Target pointing data:
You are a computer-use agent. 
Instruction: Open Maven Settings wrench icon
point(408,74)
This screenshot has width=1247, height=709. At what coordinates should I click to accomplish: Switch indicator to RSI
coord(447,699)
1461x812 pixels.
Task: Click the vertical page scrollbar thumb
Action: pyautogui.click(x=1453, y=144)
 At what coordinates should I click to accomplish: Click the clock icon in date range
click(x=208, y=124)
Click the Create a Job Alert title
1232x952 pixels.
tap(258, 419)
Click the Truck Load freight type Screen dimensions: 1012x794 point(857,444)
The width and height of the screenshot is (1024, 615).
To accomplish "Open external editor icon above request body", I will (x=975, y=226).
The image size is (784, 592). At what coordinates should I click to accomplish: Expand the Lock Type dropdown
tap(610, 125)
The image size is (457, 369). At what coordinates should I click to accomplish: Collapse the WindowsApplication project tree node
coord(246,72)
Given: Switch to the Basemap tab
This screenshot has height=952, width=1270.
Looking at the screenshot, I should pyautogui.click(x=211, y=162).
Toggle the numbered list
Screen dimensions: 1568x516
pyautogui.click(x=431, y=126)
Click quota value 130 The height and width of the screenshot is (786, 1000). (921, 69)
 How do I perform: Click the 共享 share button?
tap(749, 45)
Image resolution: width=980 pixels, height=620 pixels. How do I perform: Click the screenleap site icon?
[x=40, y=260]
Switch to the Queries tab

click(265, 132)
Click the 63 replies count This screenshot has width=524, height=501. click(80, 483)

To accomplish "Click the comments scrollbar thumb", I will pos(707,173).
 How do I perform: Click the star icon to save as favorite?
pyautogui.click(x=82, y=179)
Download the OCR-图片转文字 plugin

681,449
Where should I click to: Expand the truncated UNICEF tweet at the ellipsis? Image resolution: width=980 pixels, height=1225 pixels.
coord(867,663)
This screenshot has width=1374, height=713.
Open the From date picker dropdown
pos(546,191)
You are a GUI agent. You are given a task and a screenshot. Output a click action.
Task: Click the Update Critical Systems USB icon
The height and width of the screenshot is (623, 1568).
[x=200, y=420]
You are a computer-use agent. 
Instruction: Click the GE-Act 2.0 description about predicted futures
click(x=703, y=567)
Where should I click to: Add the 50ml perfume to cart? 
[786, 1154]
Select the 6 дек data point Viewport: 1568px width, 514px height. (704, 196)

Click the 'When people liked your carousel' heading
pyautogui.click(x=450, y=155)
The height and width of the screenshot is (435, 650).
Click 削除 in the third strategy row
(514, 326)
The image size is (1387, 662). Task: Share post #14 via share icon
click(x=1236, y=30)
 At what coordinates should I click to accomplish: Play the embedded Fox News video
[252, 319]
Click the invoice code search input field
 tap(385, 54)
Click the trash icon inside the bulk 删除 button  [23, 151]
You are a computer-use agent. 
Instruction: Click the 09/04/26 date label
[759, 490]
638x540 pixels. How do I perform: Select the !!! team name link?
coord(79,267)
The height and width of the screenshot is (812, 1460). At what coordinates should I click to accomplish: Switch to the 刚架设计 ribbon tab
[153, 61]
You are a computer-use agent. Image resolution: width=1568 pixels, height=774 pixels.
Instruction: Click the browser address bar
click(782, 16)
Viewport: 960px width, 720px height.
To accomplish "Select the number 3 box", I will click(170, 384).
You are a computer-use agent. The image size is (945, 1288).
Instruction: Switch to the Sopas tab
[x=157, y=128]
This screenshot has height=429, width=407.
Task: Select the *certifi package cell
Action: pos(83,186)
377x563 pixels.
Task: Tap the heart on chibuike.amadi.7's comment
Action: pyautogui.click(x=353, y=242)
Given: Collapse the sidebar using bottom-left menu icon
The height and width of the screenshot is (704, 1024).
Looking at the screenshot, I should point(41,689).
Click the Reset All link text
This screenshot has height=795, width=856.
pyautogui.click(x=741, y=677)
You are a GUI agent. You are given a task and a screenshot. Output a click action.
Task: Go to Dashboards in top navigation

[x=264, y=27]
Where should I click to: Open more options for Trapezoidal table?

WHAT YOU HAVE TO DO: Reproduce every line of the listing above, character for character, without changing anything.

RESPONSE BELOW:
You are a computer-use agent. 
Instruction: Open Maven Settings wrench icon
point(408,74)
This screenshot has width=1247, height=709. At what coordinates should I click to accomplish: Switch indicator to RSI
coord(447,699)
1461x812 pixels.
Task: Click the vertical page scrollbar thumb
Action: pyautogui.click(x=1453, y=144)
 At what coordinates should I click to accomplish: Click the clock icon in date range
click(x=208, y=124)
Click the Create a Job Alert title
1232x952 pixels.
tap(258, 419)
Click the Truck Load freight type Screen dimensions: 1012x794 point(857,444)
The width and height of the screenshot is (1024, 615).
To accomplish "Open external editor icon above request body", I will (x=975, y=226).
The image size is (784, 592). At what coordinates should I click to accomplish: Expand the Lock Type dropdown
tap(610, 125)
The image size is (457, 369). At what coordinates should I click to accomplish: Collapse the WindowsApplication project tree node
coord(246,72)
Given: Switch to the Basemap tab
This screenshot has height=952, width=1270.
Looking at the screenshot, I should pyautogui.click(x=211, y=162).
Toggle the numbered list
Screen dimensions: 1568x516
pyautogui.click(x=431, y=126)
Click quota value 130 The height and width of the screenshot is (786, 1000). (921, 69)
 How do I perform: Click the 共享 share button?
tap(749, 45)
Image resolution: width=980 pixels, height=620 pixels. How do I perform: Click the screenleap site icon?
[x=40, y=260]
Switch to the Queries tab

click(265, 132)
Click the 63 replies count This screenshot has width=524, height=501. click(80, 483)

To accomplish "Click the comments scrollbar thumb", I will pos(707,173).
 How do I perform: Click the star icon to save as favorite?
pyautogui.click(x=82, y=179)
Download the OCR-图片转文字 plugin

681,449
Where should I click to: Expand the truncated UNICEF tweet at the ellipsis? Image resolution: width=980 pixels, height=1225 pixels.
coord(867,663)
This screenshot has width=1374, height=713.
Open the From date picker dropdown
pos(546,191)
You are a GUI agent. You are given a task and a screenshot. Output a click action.
Task: Click the Update Critical Systems USB icon
The height and width of the screenshot is (623, 1568).
[x=200, y=420]
You are a computer-use agent. 
Instruction: Click the GE-Act 2.0 description about predicted futures
click(x=703, y=567)
Where should I click to: Add the 50ml perfume to cart? 
[786, 1154]
Select the 6 дек data point Viewport: 1568px width, 514px height. (704, 196)

Click the 'When people liked your carousel' heading
pyautogui.click(x=450, y=155)
The height and width of the screenshot is (435, 650).
Click 削除 in the third strategy row
(514, 326)
The image size is (1387, 662). Task: Share post #14 via share icon
click(x=1236, y=30)
 At what coordinates should I click to accomplish: Play the embedded Fox News video
[252, 319]
Click the invoice code search input field
 tap(385, 54)
Click the trash icon inside the bulk 删除 button  [23, 151]
You are a computer-use agent. 
Instruction: Click the 09/04/26 date label
[759, 490]
638x540 pixels. How do I perform: Select the !!! team name link?
coord(79,267)
The height and width of the screenshot is (812, 1460). At what coordinates should I click to accomplish: Switch to the 刚架设计 ribbon tab
[153, 61]
You are a computer-use agent. Image resolution: width=1568 pixels, height=774 pixels.
Instruction: Click the browser address bar
click(782, 16)
Viewport: 960px width, 720px height.
To accomplish "Select the number 3 box", I will click(170, 384).
You are a computer-use agent. The image size is (945, 1288).
Instruction: Switch to the Sopas tab
[x=157, y=128]
This screenshot has height=429, width=407.
Task: Select the *certifi package cell
Action: pos(83,186)
377x563 pixels.
Task: Tap the heart on chibuike.amadi.7's comment
Action: pyautogui.click(x=353, y=242)
Given: Collapse the sidebar using bottom-left menu icon
The height and width of the screenshot is (704, 1024).
Looking at the screenshot, I should point(41,689).
Click the Reset All link text
This screenshot has height=795, width=856.
pyautogui.click(x=741, y=677)
You are a GUI agent. You are given a task and a screenshot. Output a click action.
Task: Go to Dashboards in top navigation

[x=264, y=27]
Where should I click to: Open more options for Trapezoidal table?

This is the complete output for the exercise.